- _WHAT YOU SHOULD DO_: Images in the data are to be skipped, while every line is restated exactly as written.

- _STORED DATA_:
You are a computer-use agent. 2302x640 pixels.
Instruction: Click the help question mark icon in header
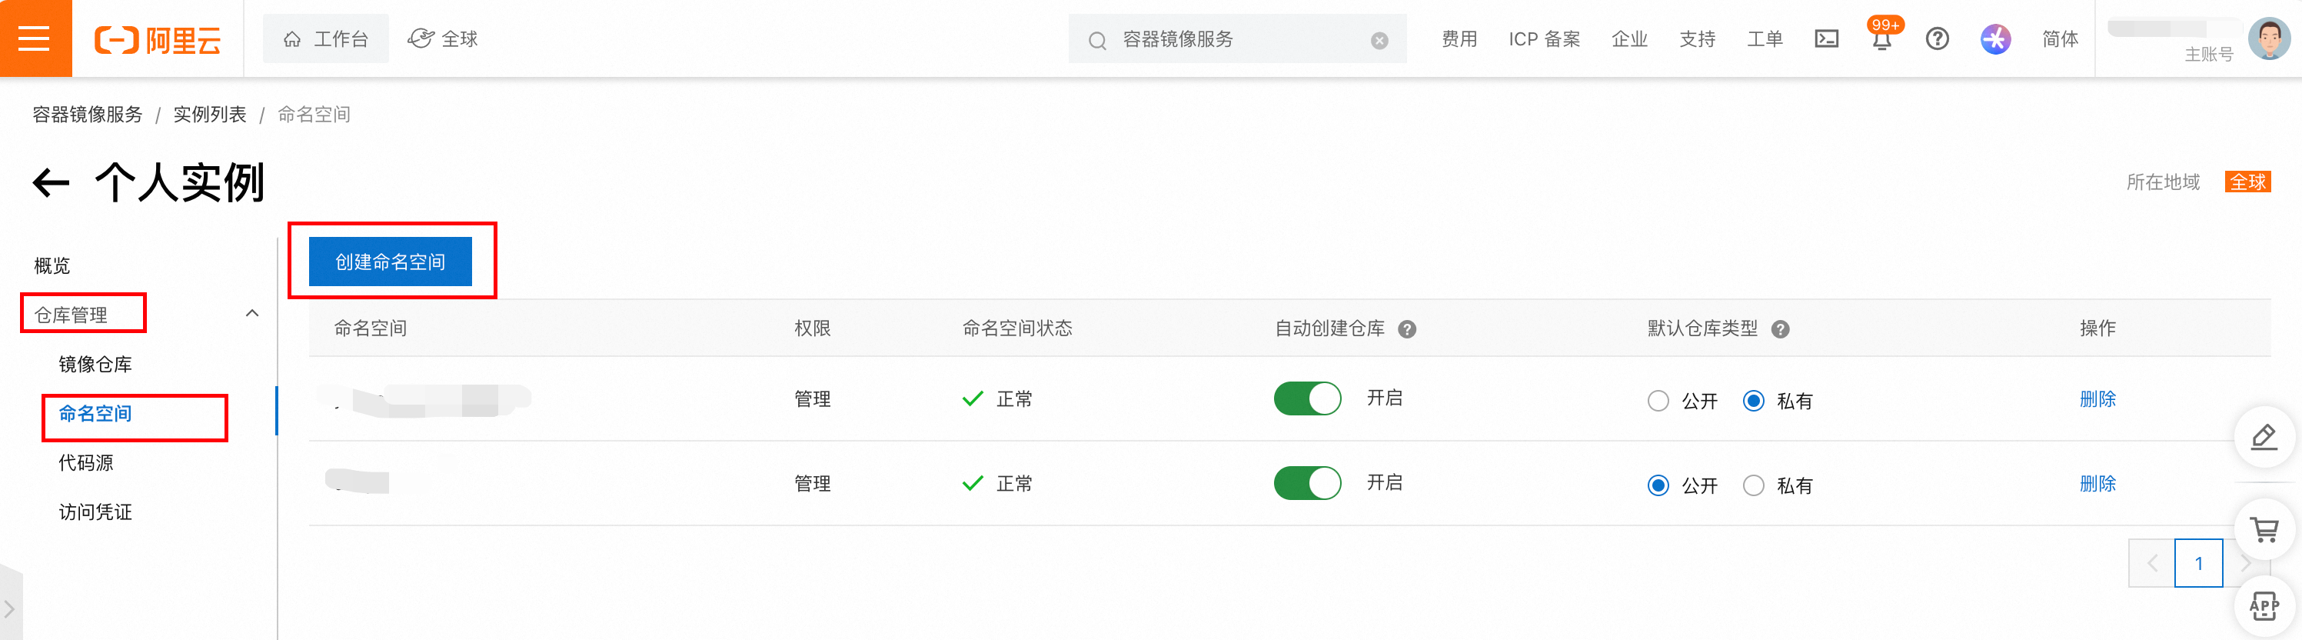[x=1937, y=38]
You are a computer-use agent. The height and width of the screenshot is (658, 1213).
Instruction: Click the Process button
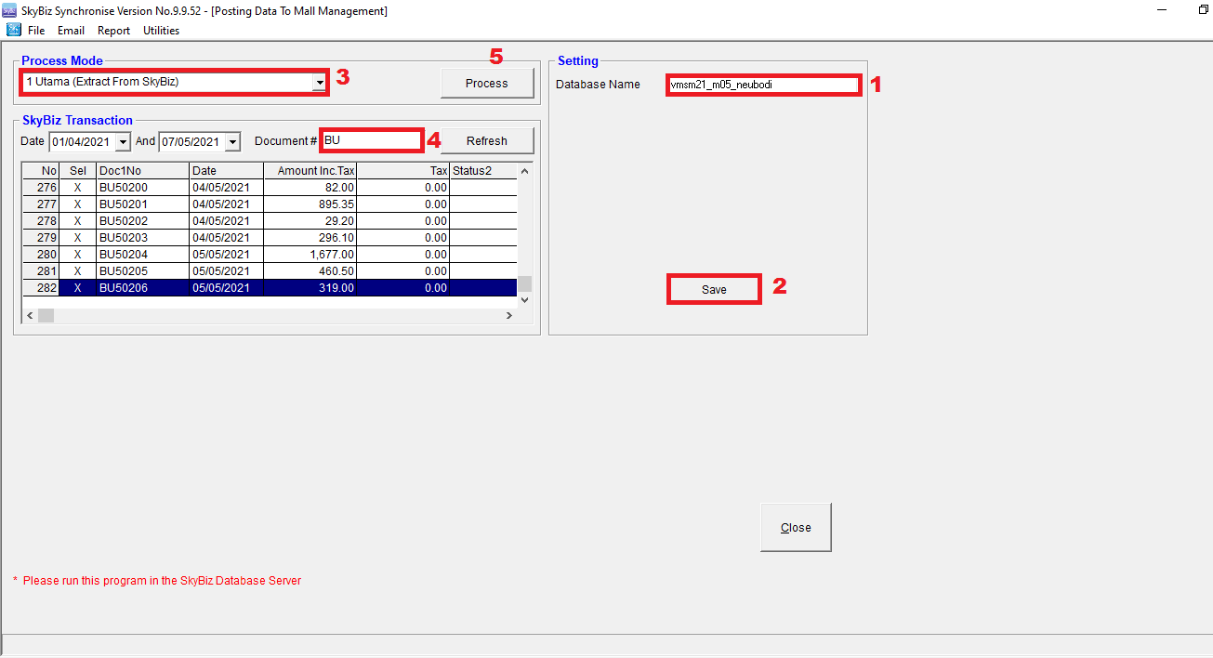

- _TASK OUTPUT_:
You are a computer-use agent. 2302x640 pixels.
Instruction: Click the help question mark icon in header
[x=1937, y=38]
You are a computer-use agent. The height and width of the screenshot is (658, 1213).
Instruction: Click the Process button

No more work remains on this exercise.